(Dataset entries)
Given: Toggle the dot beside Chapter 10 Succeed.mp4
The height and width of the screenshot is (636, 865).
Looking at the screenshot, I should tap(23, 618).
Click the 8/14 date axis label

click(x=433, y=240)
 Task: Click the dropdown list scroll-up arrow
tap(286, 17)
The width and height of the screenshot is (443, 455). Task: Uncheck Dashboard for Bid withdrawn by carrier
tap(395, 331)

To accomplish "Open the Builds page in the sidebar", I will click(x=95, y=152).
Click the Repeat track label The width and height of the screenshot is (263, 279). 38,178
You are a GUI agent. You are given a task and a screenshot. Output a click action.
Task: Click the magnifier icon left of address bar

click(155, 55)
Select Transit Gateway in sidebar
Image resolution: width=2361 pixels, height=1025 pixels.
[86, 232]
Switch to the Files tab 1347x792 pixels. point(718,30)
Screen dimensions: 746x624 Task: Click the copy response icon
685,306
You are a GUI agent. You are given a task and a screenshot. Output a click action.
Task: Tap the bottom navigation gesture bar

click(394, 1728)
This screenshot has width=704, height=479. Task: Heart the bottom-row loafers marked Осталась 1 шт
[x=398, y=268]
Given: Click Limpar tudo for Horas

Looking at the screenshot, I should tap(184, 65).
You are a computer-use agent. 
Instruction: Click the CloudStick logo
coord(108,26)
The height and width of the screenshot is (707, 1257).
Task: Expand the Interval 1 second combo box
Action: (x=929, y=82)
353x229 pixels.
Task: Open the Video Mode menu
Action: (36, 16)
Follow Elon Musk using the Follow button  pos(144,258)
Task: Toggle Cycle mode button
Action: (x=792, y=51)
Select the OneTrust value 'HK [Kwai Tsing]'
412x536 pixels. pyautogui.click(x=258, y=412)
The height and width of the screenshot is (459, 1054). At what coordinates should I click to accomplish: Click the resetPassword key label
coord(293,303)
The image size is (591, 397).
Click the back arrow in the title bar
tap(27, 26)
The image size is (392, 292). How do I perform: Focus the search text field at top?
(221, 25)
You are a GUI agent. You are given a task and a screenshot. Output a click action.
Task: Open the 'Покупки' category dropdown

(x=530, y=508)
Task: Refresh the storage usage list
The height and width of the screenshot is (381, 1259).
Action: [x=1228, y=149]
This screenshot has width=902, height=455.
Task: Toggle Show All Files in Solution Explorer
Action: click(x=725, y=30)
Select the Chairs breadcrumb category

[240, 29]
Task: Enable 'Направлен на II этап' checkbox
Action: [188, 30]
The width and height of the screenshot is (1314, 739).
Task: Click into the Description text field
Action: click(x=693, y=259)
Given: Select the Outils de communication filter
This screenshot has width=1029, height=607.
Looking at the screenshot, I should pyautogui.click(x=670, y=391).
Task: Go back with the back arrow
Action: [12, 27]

→ **TASK DETAILS**
Reproduce the records in full, changing every "GUI agent" to "interface agent" and leaving all other text unchanged.

→ **PROBLEM SOLUTION**
Given: Toggle the dot beside Chapter 10 Succeed.mp4
The height and width of the screenshot is (636, 865).
Looking at the screenshot, I should tap(23, 618).
Click the 8/14 date axis label

click(x=433, y=240)
 Task: Click the dropdown list scroll-up arrow
tap(286, 17)
The width and height of the screenshot is (443, 455). Task: Uncheck Dashboard for Bid withdrawn by carrier
tap(395, 331)

To accomplish "Open the Builds page in the sidebar", I will click(x=95, y=152).
Click the Repeat track label The width and height of the screenshot is (263, 279). 38,178
You are a interface agent. You are given a task and a screenshot. Output a click action.
Task: Click the magnifier icon left of address bar

click(155, 55)
Select Transit Gateway in sidebar
Image resolution: width=2361 pixels, height=1025 pixels.
[86, 232]
Switch to the Files tab 1347x792 pixels. point(718,30)
Screen dimensions: 746x624 Task: Click the copy response icon
685,306
You are a interface agent. You are given a task and a screenshot. Output a click action.
Task: Tap the bottom navigation gesture bar

click(394, 1728)
This screenshot has width=704, height=479. Task: Heart the bottom-row loafers marked Осталась 1 шт
[x=398, y=268]
Given: Click Limpar tudo for Horas

Looking at the screenshot, I should tap(184, 65).
You are a computer-use agent. 
Instruction: Click the CloudStick logo
coord(108,26)
The height and width of the screenshot is (707, 1257).
Task: Expand the Interval 1 second combo box
Action: (x=929, y=82)
353x229 pixels.
Task: Open the Video Mode menu
Action: (36, 16)
Follow Elon Musk using the Follow button  pos(144,258)
Task: Toggle Cycle mode button
Action: (x=792, y=51)
Select the OneTrust value 'HK [Kwai Tsing]'
412x536 pixels. pyautogui.click(x=258, y=412)
The height and width of the screenshot is (459, 1054). At what coordinates should I click to accomplish: Click the resetPassword key label
coord(293,303)
The image size is (591, 397).
Click the back arrow in the title bar
tap(27, 26)
The image size is (392, 292). How do I perform: Focus the search text field at top?
(221, 25)
You are a interface agent. You are given a task and a screenshot. Output a click action.
Task: Open the 'Покупки' category dropdown

(x=530, y=508)
Task: Refresh the storage usage list
The height and width of the screenshot is (381, 1259).
Action: [x=1228, y=149]
This screenshot has width=902, height=455.
Task: Toggle Show All Files in Solution Explorer
Action: click(x=725, y=30)
Select the Chairs breadcrumb category

[240, 29]
Task: Enable 'Направлен на II этап' checkbox
Action: [188, 30]
The width and height of the screenshot is (1314, 739).
Task: Click into the Description text field
Action: click(x=693, y=259)
Given: Select the Outils de communication filter
This screenshot has width=1029, height=607.
Looking at the screenshot, I should pyautogui.click(x=670, y=391).
Task: Go back with the back arrow
Action: [12, 27]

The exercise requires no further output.